Given data -
*** Begin section ***

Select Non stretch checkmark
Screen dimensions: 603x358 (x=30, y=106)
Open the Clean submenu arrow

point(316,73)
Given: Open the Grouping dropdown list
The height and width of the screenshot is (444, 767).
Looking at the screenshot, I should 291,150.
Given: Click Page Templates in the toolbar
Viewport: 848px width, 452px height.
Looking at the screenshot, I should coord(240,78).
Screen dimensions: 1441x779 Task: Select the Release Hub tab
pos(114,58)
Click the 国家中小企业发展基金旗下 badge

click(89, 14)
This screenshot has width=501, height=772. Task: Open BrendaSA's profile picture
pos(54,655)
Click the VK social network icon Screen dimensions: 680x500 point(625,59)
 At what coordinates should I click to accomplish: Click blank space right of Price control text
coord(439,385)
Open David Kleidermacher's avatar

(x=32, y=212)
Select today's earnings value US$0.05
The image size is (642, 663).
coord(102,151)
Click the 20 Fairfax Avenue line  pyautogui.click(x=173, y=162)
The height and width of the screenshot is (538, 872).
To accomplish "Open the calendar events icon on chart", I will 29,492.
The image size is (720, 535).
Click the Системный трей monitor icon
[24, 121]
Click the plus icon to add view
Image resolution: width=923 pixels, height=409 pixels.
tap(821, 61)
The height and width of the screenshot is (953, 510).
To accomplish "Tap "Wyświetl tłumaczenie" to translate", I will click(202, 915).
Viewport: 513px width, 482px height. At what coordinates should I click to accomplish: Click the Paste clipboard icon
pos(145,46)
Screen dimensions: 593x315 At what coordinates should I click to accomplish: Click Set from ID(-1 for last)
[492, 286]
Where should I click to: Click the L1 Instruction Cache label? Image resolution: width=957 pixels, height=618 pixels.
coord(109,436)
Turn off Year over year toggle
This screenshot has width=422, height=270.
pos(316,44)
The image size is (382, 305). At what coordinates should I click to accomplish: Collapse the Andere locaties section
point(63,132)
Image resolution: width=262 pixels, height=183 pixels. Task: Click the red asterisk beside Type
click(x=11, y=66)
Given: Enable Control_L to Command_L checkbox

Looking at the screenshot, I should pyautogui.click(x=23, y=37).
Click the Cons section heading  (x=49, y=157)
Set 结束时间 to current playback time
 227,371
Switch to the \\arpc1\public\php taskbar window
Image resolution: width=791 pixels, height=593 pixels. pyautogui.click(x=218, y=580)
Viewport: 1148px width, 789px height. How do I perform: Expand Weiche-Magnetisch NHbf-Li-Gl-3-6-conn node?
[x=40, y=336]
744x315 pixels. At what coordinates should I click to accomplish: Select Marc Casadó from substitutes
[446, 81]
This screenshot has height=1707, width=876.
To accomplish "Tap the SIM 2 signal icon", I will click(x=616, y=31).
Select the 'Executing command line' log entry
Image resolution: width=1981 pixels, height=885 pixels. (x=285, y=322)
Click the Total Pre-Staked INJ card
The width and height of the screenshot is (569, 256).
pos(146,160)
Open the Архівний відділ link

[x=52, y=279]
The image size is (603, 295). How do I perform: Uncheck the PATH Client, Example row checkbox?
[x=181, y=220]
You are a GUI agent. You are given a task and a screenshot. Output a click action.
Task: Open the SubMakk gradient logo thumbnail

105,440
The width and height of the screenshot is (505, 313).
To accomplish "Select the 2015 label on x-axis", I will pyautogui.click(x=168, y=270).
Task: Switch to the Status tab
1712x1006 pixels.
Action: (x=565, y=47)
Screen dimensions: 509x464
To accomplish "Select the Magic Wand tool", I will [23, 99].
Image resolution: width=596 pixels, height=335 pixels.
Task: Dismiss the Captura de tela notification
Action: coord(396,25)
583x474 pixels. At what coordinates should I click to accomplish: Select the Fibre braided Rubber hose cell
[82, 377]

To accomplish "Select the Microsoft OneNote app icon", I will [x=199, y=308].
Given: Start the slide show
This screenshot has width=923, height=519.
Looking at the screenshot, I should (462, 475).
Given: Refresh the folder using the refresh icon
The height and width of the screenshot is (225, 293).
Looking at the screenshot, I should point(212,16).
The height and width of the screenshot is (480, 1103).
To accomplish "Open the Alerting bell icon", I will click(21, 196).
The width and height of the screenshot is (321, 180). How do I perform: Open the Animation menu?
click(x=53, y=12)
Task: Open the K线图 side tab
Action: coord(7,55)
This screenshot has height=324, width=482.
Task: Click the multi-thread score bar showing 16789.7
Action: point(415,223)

*** End section ***

Your instructions -
Output the entries above word for word.

Result for this exercise -
Select Non stretch checkmark
Screen dimensions: 603x358 (x=30, y=106)
Open the Clean submenu arrow

point(316,73)
Given: Open the Grouping dropdown list
The height and width of the screenshot is (444, 767).
Looking at the screenshot, I should 291,150.
Given: Click Page Templates in the toolbar
Viewport: 848px width, 452px height.
Looking at the screenshot, I should coord(240,78).
Screen dimensions: 1441x779 Task: Select the Release Hub tab
pos(114,58)
Click the 国家中小企业发展基金旗下 badge

click(89, 14)
This screenshot has width=501, height=772. Task: Open BrendaSA's profile picture
pos(54,655)
Click the VK social network icon Screen dimensions: 680x500 point(625,59)
 At what coordinates should I click to accomplish: Click blank space right of Price control text
coord(439,385)
Open David Kleidermacher's avatar

(x=32, y=212)
Select today's earnings value US$0.05
The image size is (642, 663).
coord(102,151)
Click the 20 Fairfax Avenue line  pyautogui.click(x=173, y=162)
The height and width of the screenshot is (538, 872).
To accomplish "Open the calendar events icon on chart", I will 29,492.
The image size is (720, 535).
Click the Системный трей monitor icon
[24, 121]
Click the plus icon to add view
Image resolution: width=923 pixels, height=409 pixels.
tap(821, 61)
The height and width of the screenshot is (953, 510).
To accomplish "Tap "Wyświetl tłumaczenie" to translate", I will click(202, 915).
Viewport: 513px width, 482px height. At what coordinates should I click to accomplish: Click the Paste clipboard icon
pos(145,46)
Screen dimensions: 593x315 At what coordinates should I click to accomplish: Click Set from ID(-1 for last)
[492, 286]
Where should I click to: Click the L1 Instruction Cache label? Image resolution: width=957 pixels, height=618 pixels.
coord(109,436)
Turn off Year over year toggle
This screenshot has width=422, height=270.
pos(316,44)
The image size is (382, 305). At what coordinates should I click to accomplish: Collapse the Andere locaties section
point(63,132)
Image resolution: width=262 pixels, height=183 pixels. Task: Click the red asterisk beside Type
click(x=11, y=66)
Given: Enable Control_L to Command_L checkbox

Looking at the screenshot, I should pyautogui.click(x=23, y=37).
Click the Cons section heading  (x=49, y=157)
Set 结束时间 to current playback time
 227,371
Switch to the \\arpc1\public\php taskbar window
Image resolution: width=791 pixels, height=593 pixels. pyautogui.click(x=218, y=580)
Viewport: 1148px width, 789px height. How do I perform: Expand Weiche-Magnetisch NHbf-Li-Gl-3-6-conn node?
[x=40, y=336]
744x315 pixels. At what coordinates should I click to accomplish: Select Marc Casadó from substitutes
[446, 81]
This screenshot has height=1707, width=876.
To accomplish "Tap the SIM 2 signal icon", I will click(x=616, y=31).
Select the 'Executing command line' log entry
Image resolution: width=1981 pixels, height=885 pixels. (x=285, y=322)
Click the Total Pre-Staked INJ card
The width and height of the screenshot is (569, 256).
pos(146,160)
Open the Архівний відділ link

[x=52, y=279]
The image size is (603, 295). How do I perform: Uncheck the PATH Client, Example row checkbox?
[x=181, y=220]
You are a GUI agent. You are given a task and a screenshot. Output a click action.
Task: Open the SubMakk gradient logo thumbnail

105,440
The width and height of the screenshot is (505, 313).
To accomplish "Select the 2015 label on x-axis", I will pyautogui.click(x=168, y=270).
Task: Switch to the Status tab
1712x1006 pixels.
Action: (x=565, y=47)
Screen dimensions: 509x464
To accomplish "Select the Magic Wand tool", I will [23, 99].
Image resolution: width=596 pixels, height=335 pixels.
Task: Dismiss the Captura de tela notification
Action: coord(396,25)
583x474 pixels. At what coordinates should I click to accomplish: Select the Fibre braided Rubber hose cell
[82, 377]

To accomplish "Select the Microsoft OneNote app icon", I will [x=199, y=308].
Given: Start the slide show
This screenshot has width=923, height=519.
Looking at the screenshot, I should (462, 475).
Given: Refresh the folder using the refresh icon
The height and width of the screenshot is (225, 293).
Looking at the screenshot, I should point(212,16).
The height and width of the screenshot is (480, 1103).
To accomplish "Open the Alerting bell icon", I will click(21, 196).
The width and height of the screenshot is (321, 180). How do I perform: Open the Animation menu?
click(x=53, y=12)
Task: Open the K线图 side tab
Action: coord(7,55)
This screenshot has height=324, width=482.
Task: Click the multi-thread score bar showing 16789.7
Action: point(415,223)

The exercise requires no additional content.